▶ _Task set_
- a) According to the passage on maximum caliber, who probably first applied the basic idea of Max Cal, and in what year?
- b) Carry on the passage on maximum caliber, picking up right after its final sentence.

▶ _Given passage_
((

Dynamical processes are commonly modeled as Markov processes.¹^,² When making a dynamical model, what is the underlying justification for asserting a Markov model? We show here that Markov modeling can be justified on the grounds of the principle of maximum caliber (Max Cal), the dynamical analog of maximum entropy.³ Max Cal provides a general foundation for stochastic dynamics in the same way that the principle of maximizing the entropy provides a foundation for equilibrium statistical physics.⁴^,⁵^,⁶^,⁷^,⁸

In Max Cal, one begins with knowledge of all the possible microscopic trajectories that a system could take in time. A small number of dynamical quantities are measured (far fewer than the total number of possible microscopic trajectories). These quantities can include known average macroscopic fluxes. The route entropy is then maximized subject to the dynamical constraints on these average quantities (called maximizing the caliber) to build a weighted ensemble of these microscopic trajectories consistent with the constrained averages. The ensemble is then used to infer other dynamical averages and fluctuations.⁹^,¹⁰^,¹¹^,¹²^,¹³^,¹⁴^,¹⁵^,¹⁶ The first application of this basic idea is probably due to Filyukov and Karpov who, in 1967,¹⁷ assumed dynamical microscopic trajectories that could be treated as Markov chains. They then maximized the caliber to parameterize the rates of their model which was assumed to be Markovian from the onset.

))

▶ _Provided data_

((

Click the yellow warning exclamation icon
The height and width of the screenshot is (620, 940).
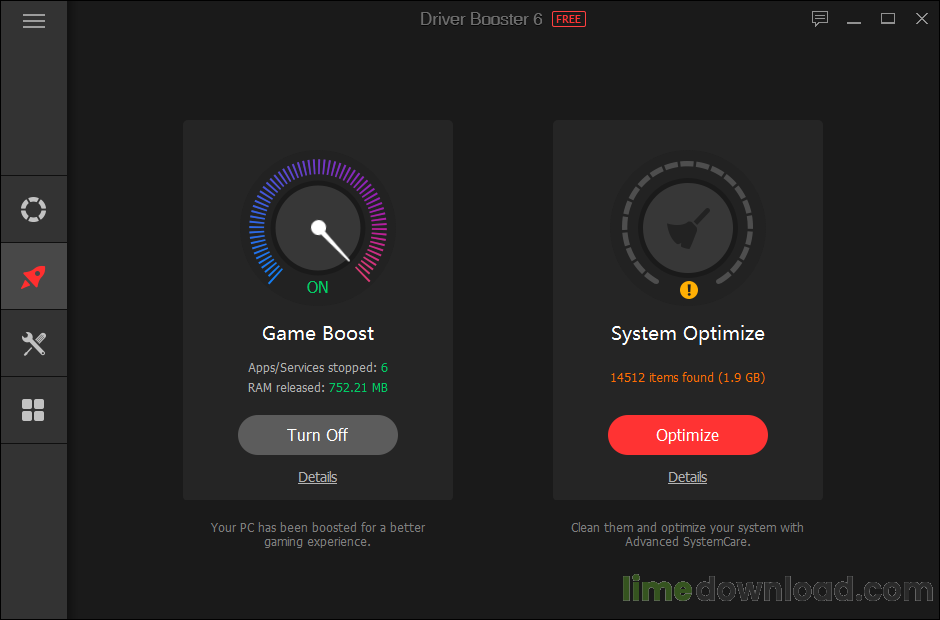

))

▶ _Answers for the exercise_
- a) Filyukov and Karpov, in 1967.

- b)
Here, we pose Filyukov and Karpov's problem in reverse and ask: given dynamical constraints, what models will maximize the caliber? The answer to this question is one systematic recipe for building dynamical models. A common approach to dynamical modeling is to assert a particular kinetic model having a given set of rates as parameters. Then, the parameters of the model are fit to the experimental data. However, this type of approach has limitations: the models are often not unique, they are sometimes overparameterized, and they are not guaranteed to provide a principled description of the data beyond the known average quantities that are used as input. We are interested in answering the following question: Without invoking a hypothetical model in advance, how much can the data alone tell us about how to model the dynamics of the system underlying it?

THE MAXIMUM-CALIBER APPROACH

Suppose we have a stochastic process with a discrete state space Γ = {1, 2, ⋅ ⋅ ⋅, N}.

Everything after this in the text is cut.